DATA PROVIDED:
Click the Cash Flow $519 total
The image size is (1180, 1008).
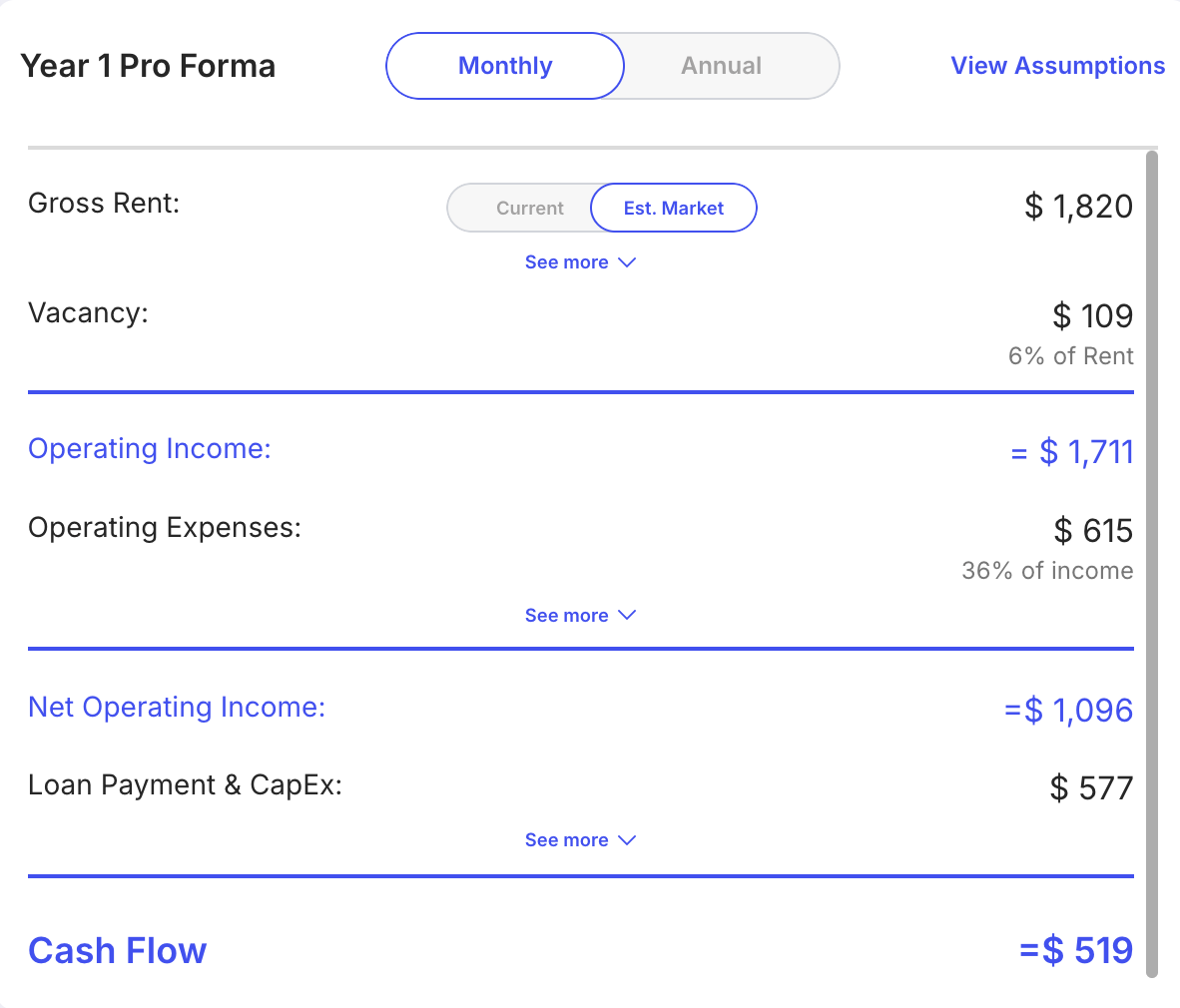pos(1076,951)
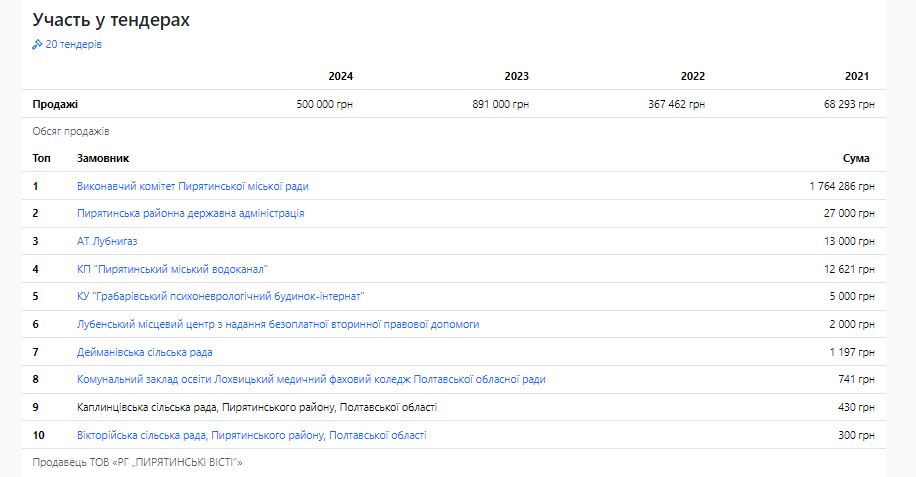Open Лохвицький медичний фаховий коледж link
The width and height of the screenshot is (916, 477).
[311, 380]
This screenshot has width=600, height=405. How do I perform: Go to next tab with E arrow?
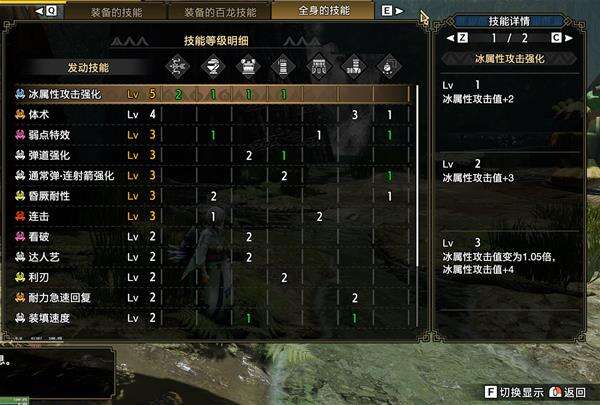(x=392, y=11)

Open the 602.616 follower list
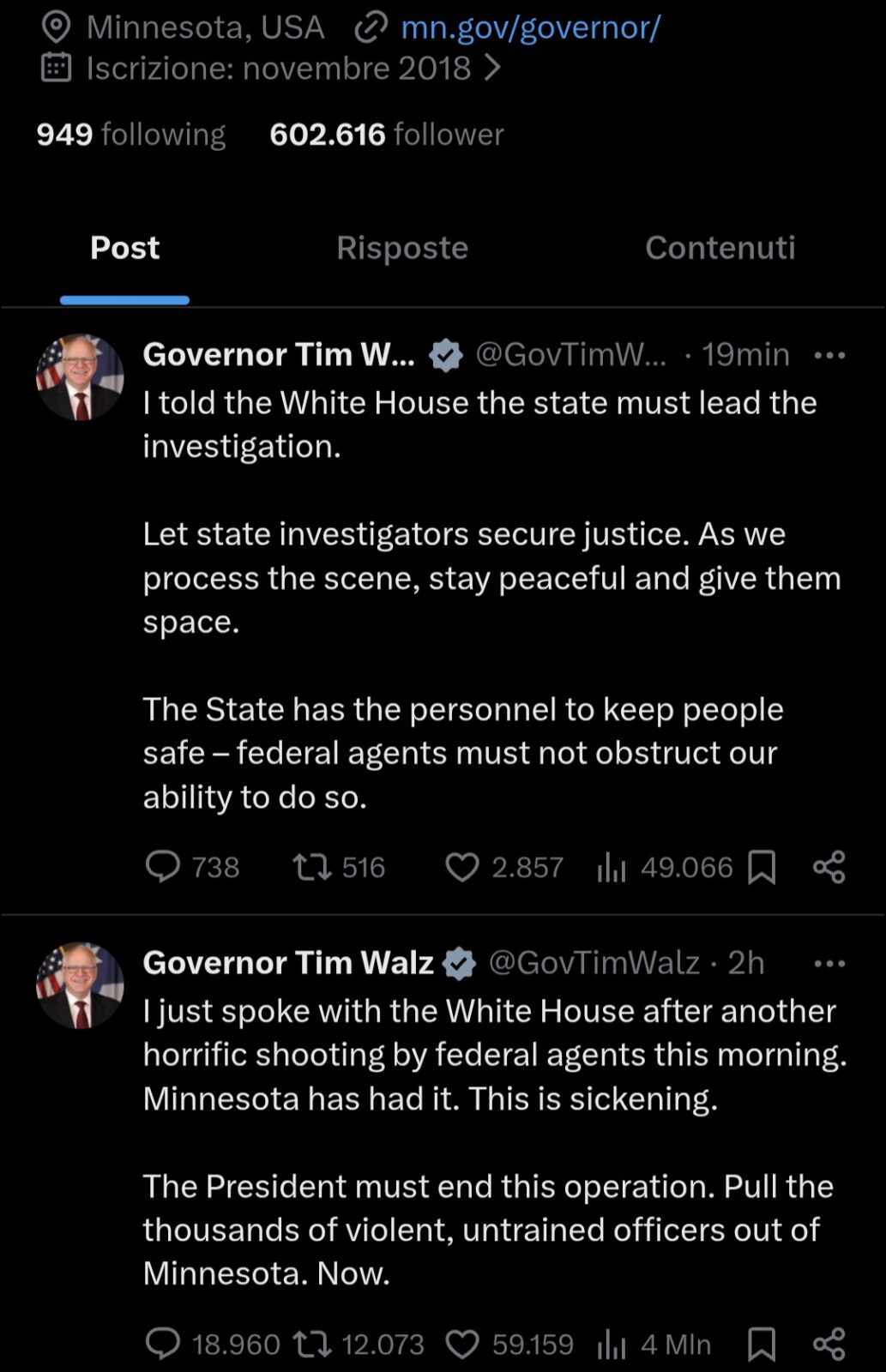[x=386, y=135]
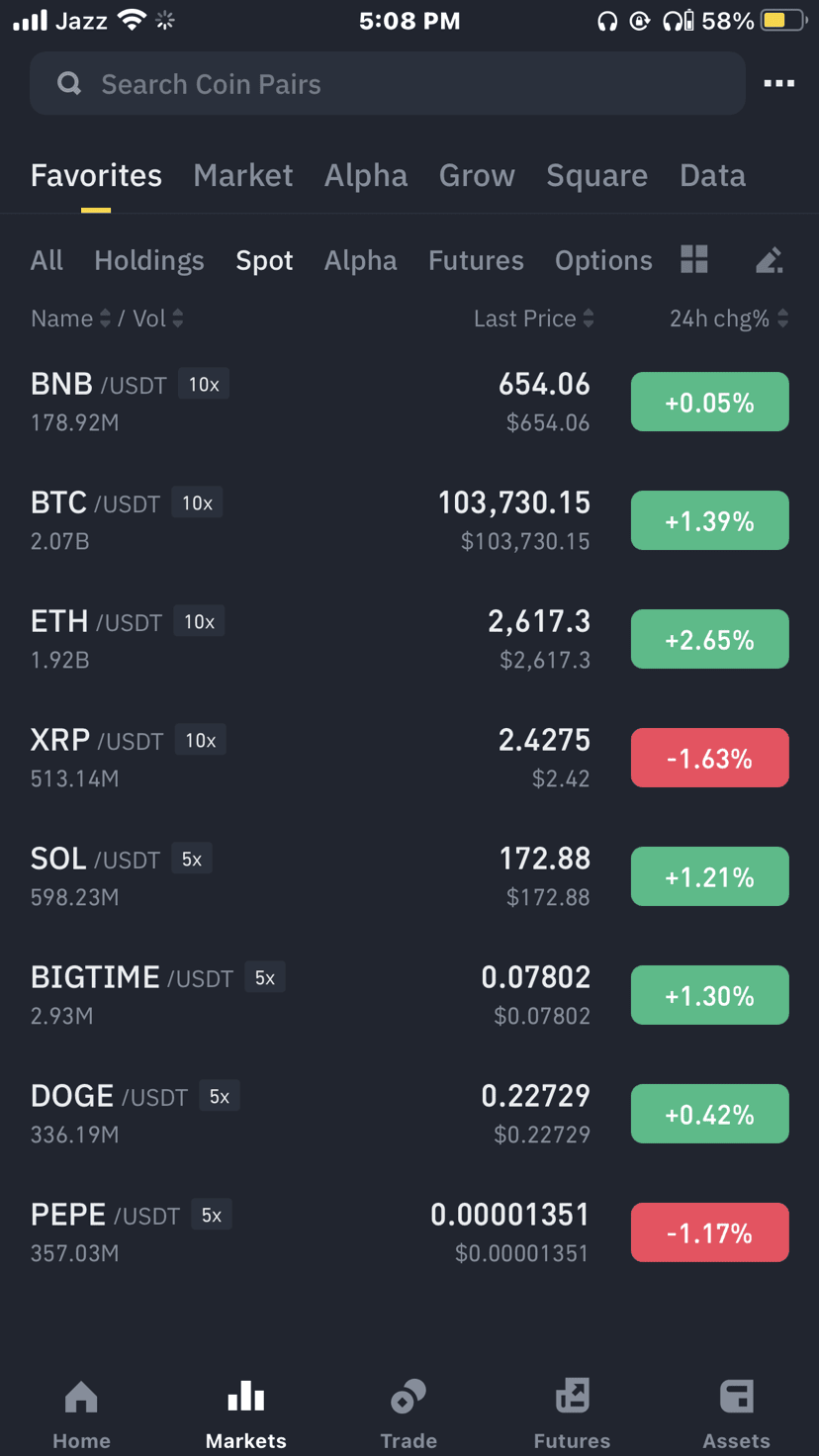Open the three-dot more options menu

point(779,84)
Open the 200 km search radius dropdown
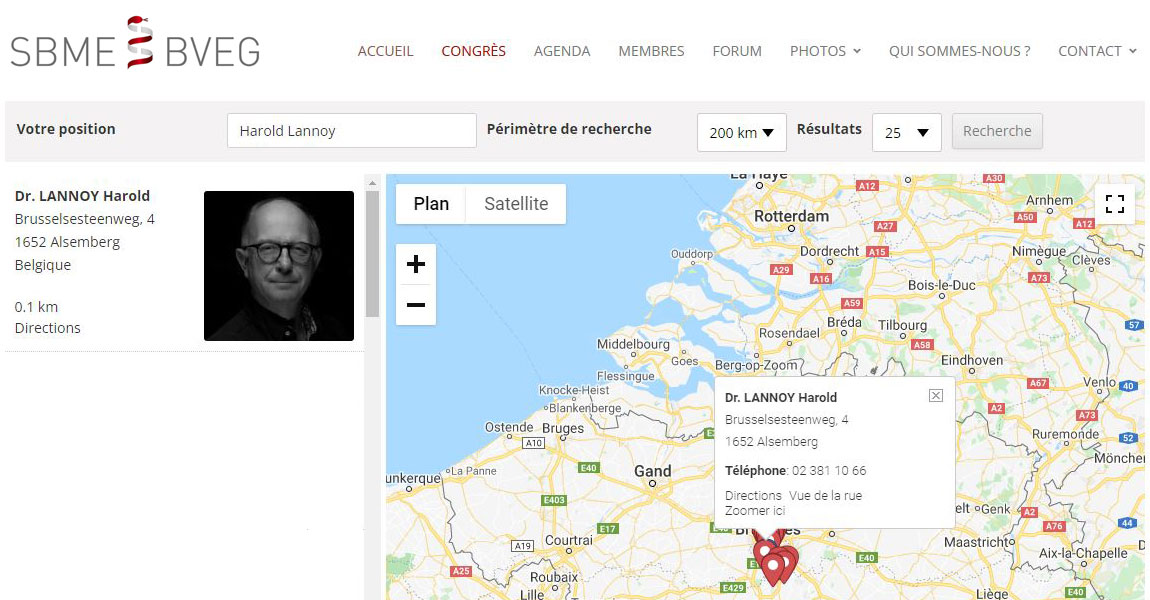Screen dimensions: 1150x600 (741, 133)
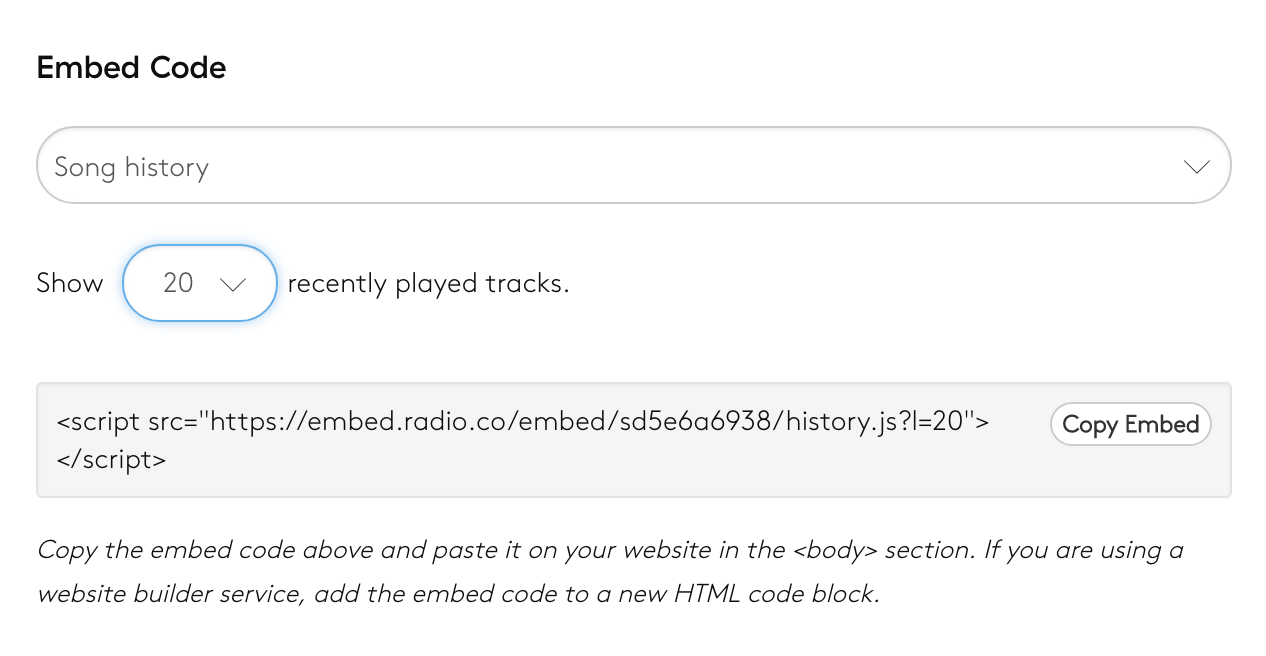Open the Song history embed type dropdown
This screenshot has width=1266, height=656.
[633, 166]
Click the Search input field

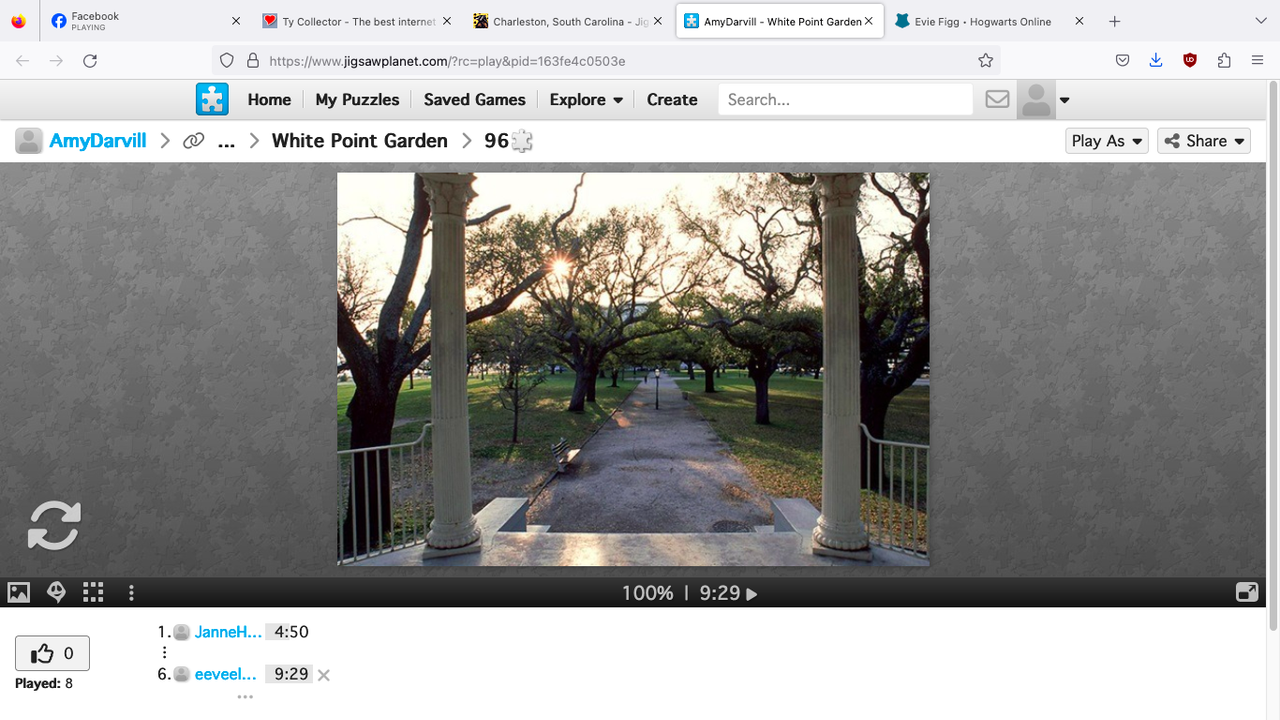tap(845, 99)
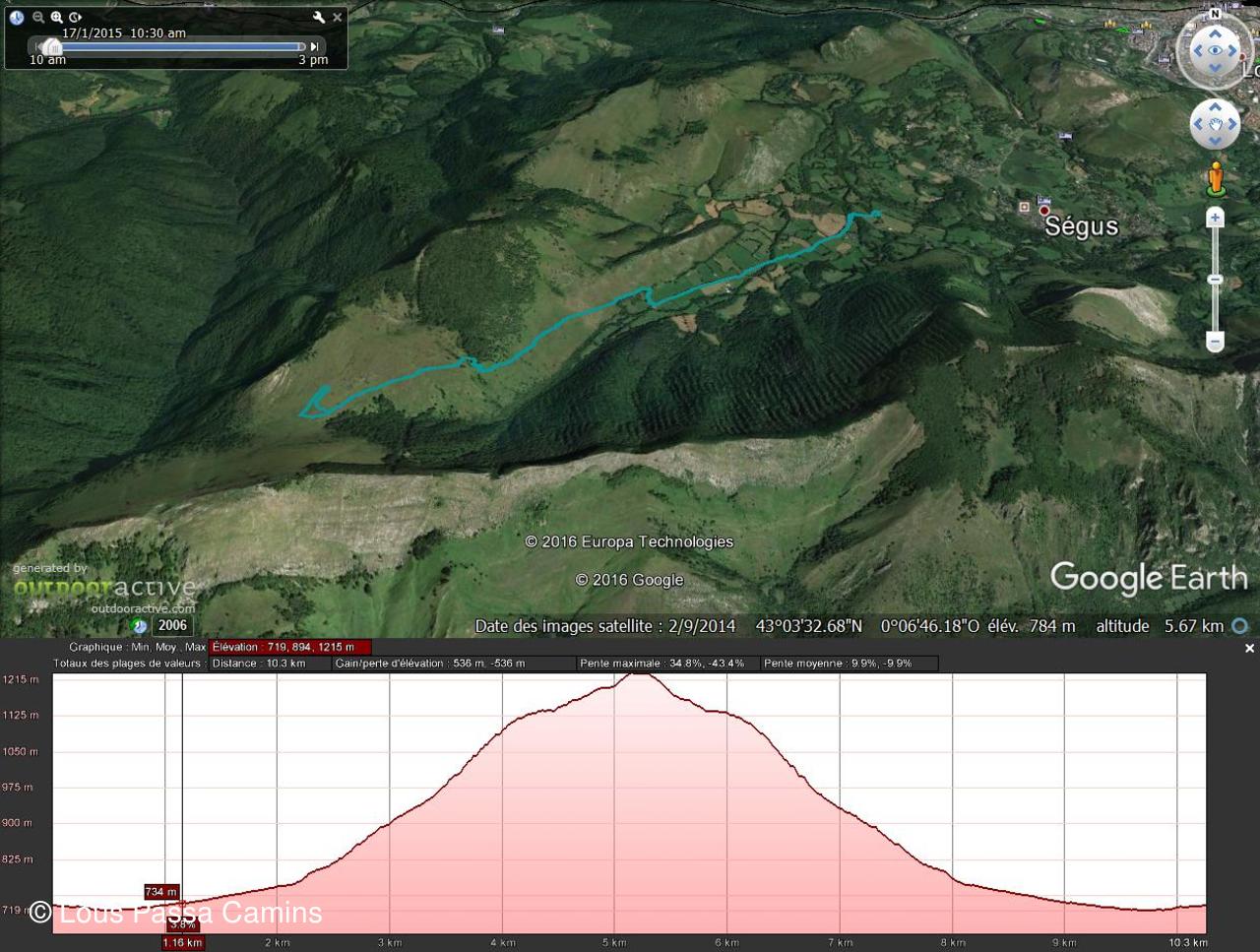Select the Street View pegman
The width and height of the screenshot is (1260, 952).
point(1216,178)
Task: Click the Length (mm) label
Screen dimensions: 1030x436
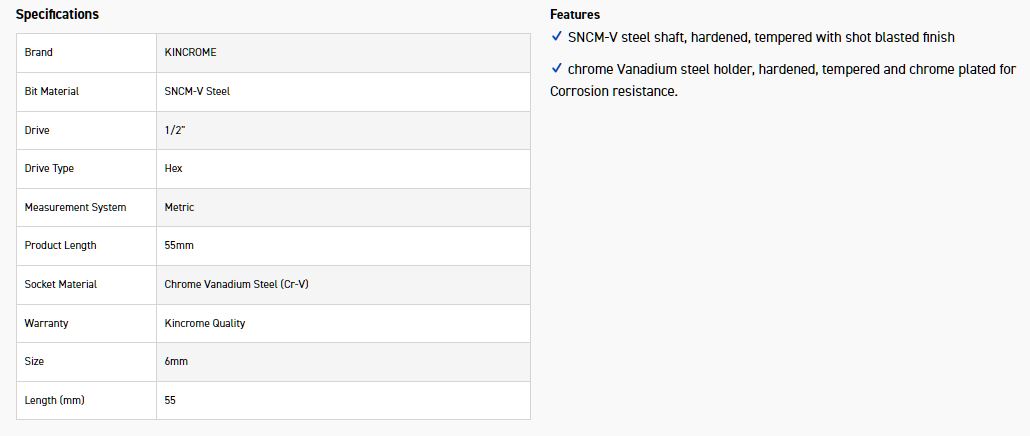Action: click(x=54, y=400)
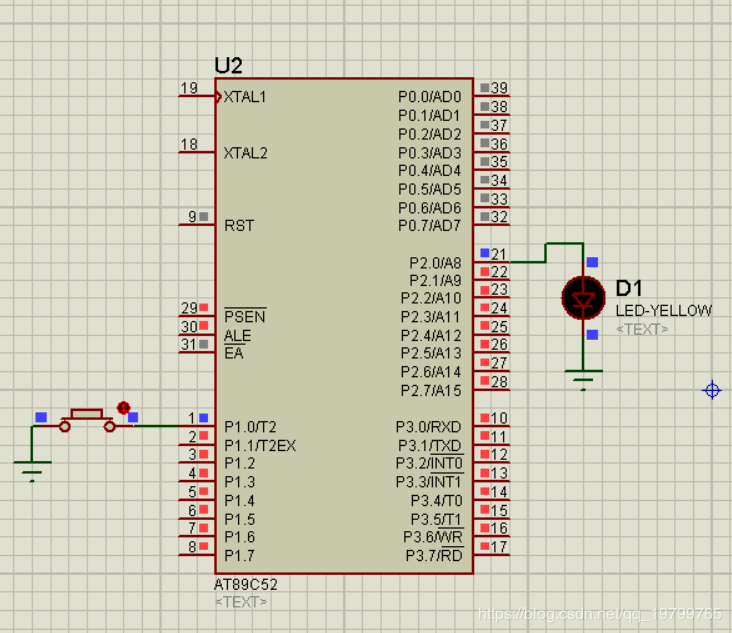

INSTRUCTIONS FOR THE TASK: Because the pictures are not wanted, retype every record exactly without them.

OUTPUT OF THE TASK:
Click the Cash Flow $519 total
The image size is (1180, 1008).
pos(1076,951)
Open Лохвицький медичний фаховий коледж link
The width and height of the screenshot is (916, 477).
[311, 380]
This screenshot has width=600, height=405. How do I perform: Go to next tab with E arrow?
(x=392, y=11)

Open the 602.616 follower list
[x=386, y=135]
Open the three-dot more options menu

point(779,84)
Open the 200 km search radius dropdown
Screen dimensions: 1150x600 (741, 133)
Open the Song history embed type dropdown
This screenshot has width=1266, height=656.
[633, 166]
Click the Search input field

tap(845, 99)
Select the Street View pegman
The width and height of the screenshot is (1260, 952).
point(1216,178)
Task: Click the Length (mm) label
Screen dimensions: 1030x436
Action: click(x=54, y=400)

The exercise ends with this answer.